Una striscia di terra difficile, tra la Siria e Israele, che fa i conti con problemi complessi. L’esplosione è solo l’ultimo dramma infilatosi in una crisi politica, il collasso economico, il blocco del Covid e i tanti disordini sociali. Problemi che hanno fatto crollare il valore della sterlina libanese, sceso dell’80%.

Eppure c’è voglia di resistere. C’è voglia di ricostruire e c’è voglia di andare avanti. Il vino, da sempre simbolo di condivisione, è un simbolo perfetto e anche l’elemento perfetto per far sentire la propria solidarietà. Lo spiegano bene le varie testate su cui abbiamo reperito la notizia. La svalutazione della moneta, ha detto Marc Hochar, la cui famiglia possiede la tenuta più famosa del paese, Chareau Musar, le cantine non hanno abbastanza soldi per importare bottiglie, etichette, tappi, trattori e tutto quanto può essere utile per proseguire l’attività. Inutile dire che le banche crediti non ne fanno.

L’unico modo per affrontare le difficoltà è quello di esportare. E sia chiaro: il vino libanese è un vino molto apprezzato e l’export è ciò che ancora tiene a galla l’economia vitivinicola di questo territorio, come ha dichiarato Elie Maamari che guida la cantina Chateau Ksara. “La salvezza”, la definisce. Di qui l’appello: compriamo vino libanese e diamo una mano ad una viticoltura vecchia 6 mila anni, la possibilità di continuare a regalarci i suoi rossi, i suoi bianchi e i suoi rosati.

 

Il vino del Libano è un vino di qualità ed è un vino antichissimo. Prima i cananei poi i fenici. E ora si scopre che la pigiatura avveniva anche a pochi passi dal mare!

Che qui la viticoltura è antica è un fatto. Che qui i vini siano buoni e apprezzati altrettanto tanto che su Bloomberg e The Guardian, per spingere all’acquisto, li hanno raccontati, descritti e consigliati. Se qualcuno avesse ancora dei dubbi persino l’archeologia ci ha dato l’ennesima conferma.

Di pochi giorni fa, infatti, la scoperta di un torchio fenicio di 2.600 anni fa proprio a Tell el Burak, in terra libica. Siamo a 5 miglia dalla città di Sidone, sulla costa. La prova che il vino si produceva fin quasi in riva al mare. Un torchio, è stato detto da chi lo ha rinvenuto, “in uno straordinario stato di conservazione” a fatto di due bacini intonacati messi l’uno sull’altro. Secondo quanto è stato scoperto, l’uva veniva depositata nella prima vasca per essere pigiata. Un piccolo sbocco consentiva di far scivolare il succo nella vasca inferiore per essere poi raccolto in tini ed anfore per la fermentazione e, infine, il trasporto.

 

Il ritrovamento è l’incipit di una nuova storia…

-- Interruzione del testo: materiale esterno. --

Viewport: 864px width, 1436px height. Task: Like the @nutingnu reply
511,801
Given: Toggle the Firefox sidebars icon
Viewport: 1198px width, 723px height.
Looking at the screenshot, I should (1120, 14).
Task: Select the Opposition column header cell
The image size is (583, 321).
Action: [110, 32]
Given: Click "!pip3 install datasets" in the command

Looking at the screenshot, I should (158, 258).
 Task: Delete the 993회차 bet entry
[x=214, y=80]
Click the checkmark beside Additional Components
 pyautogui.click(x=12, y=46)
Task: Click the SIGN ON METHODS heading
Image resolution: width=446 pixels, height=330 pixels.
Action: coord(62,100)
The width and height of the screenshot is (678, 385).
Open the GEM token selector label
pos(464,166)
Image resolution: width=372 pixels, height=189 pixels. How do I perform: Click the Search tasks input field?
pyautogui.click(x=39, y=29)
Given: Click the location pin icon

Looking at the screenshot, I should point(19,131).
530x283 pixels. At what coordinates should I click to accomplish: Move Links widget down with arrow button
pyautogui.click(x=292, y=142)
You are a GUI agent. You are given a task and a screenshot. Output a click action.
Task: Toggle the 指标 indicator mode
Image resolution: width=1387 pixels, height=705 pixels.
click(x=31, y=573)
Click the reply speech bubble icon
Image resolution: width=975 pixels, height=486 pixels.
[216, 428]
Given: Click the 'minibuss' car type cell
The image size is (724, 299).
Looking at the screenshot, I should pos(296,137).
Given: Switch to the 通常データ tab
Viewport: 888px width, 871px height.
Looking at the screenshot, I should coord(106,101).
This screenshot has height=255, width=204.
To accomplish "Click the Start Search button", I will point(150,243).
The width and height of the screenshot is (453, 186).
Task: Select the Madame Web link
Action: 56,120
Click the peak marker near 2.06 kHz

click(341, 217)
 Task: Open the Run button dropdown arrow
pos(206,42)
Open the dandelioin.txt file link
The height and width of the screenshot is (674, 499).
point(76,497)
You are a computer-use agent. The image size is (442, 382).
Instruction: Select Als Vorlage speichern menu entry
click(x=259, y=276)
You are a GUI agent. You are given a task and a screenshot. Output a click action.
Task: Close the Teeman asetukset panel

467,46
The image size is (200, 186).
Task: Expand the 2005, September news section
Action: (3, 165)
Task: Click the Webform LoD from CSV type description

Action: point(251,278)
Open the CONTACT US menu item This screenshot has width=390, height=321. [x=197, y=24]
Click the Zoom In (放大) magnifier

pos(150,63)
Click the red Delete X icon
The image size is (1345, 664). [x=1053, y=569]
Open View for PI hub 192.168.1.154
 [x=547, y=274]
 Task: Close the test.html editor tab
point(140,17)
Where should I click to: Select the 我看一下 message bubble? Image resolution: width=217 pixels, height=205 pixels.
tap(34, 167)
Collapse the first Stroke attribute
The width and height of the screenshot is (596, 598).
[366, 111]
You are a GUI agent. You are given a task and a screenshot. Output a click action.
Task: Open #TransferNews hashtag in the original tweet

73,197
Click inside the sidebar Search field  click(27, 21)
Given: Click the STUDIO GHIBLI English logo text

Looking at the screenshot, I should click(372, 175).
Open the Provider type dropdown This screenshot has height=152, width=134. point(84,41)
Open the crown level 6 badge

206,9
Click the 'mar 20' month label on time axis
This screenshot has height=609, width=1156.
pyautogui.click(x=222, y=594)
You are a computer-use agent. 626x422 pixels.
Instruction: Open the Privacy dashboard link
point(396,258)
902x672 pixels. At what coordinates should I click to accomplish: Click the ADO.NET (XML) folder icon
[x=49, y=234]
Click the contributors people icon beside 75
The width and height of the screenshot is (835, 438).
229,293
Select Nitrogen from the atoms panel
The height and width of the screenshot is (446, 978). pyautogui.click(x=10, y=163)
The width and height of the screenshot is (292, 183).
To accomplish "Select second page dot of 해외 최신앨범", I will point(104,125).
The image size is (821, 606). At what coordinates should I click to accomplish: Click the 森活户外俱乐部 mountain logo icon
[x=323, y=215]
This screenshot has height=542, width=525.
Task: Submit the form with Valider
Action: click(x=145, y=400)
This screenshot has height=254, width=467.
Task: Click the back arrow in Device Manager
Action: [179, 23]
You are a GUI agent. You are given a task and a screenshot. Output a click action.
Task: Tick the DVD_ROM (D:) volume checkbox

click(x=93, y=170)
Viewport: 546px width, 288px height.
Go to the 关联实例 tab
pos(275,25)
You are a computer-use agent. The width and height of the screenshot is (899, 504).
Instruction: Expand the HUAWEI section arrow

Una scoperta solo all’inizio che ha entusiasmato gli archeologi. Sì perché come si legge nell’estratto dello studio pubblicato sulla rivista Antiquity “il suo notevole stato di conservazione consente uno studio sistematico del suo intonaco e un confronto con altre due installazioni intonacate nel sito”.

L’impianto è stato scoperto insieme a sei costruzioni e quasi certamente, ironia della sorte, vista la capacità di raccolta del bacino (1.200 galloni di mosto), la produzione cananea era quella destinata proprio all’esportazione. Inutile sottolineare il valore storiografico di una scoperta avvenuta proprio lì dove, prima dei fenici, vinificavano i produttori cananei. 

Hélène Sader, archeologa dell’università americana di Beirut e co-direttrice dello scavo, ha spiegato che al tempo dei fenici il vino era un importante oggetto commerciale, “ma la costa non è mai stata esaminata a fondo”. Quella che si apre, dunque è una nuova storia che deve ancora scrivere le sue pagine. Un’ipotesi è stata già avanzata: da Tell el-Burak, la città del Libano dove è stata fatta la scoperta, probabilmente, sono partite molte delle anfore rinvenute nei relitti recuperati nel Mediterraneo.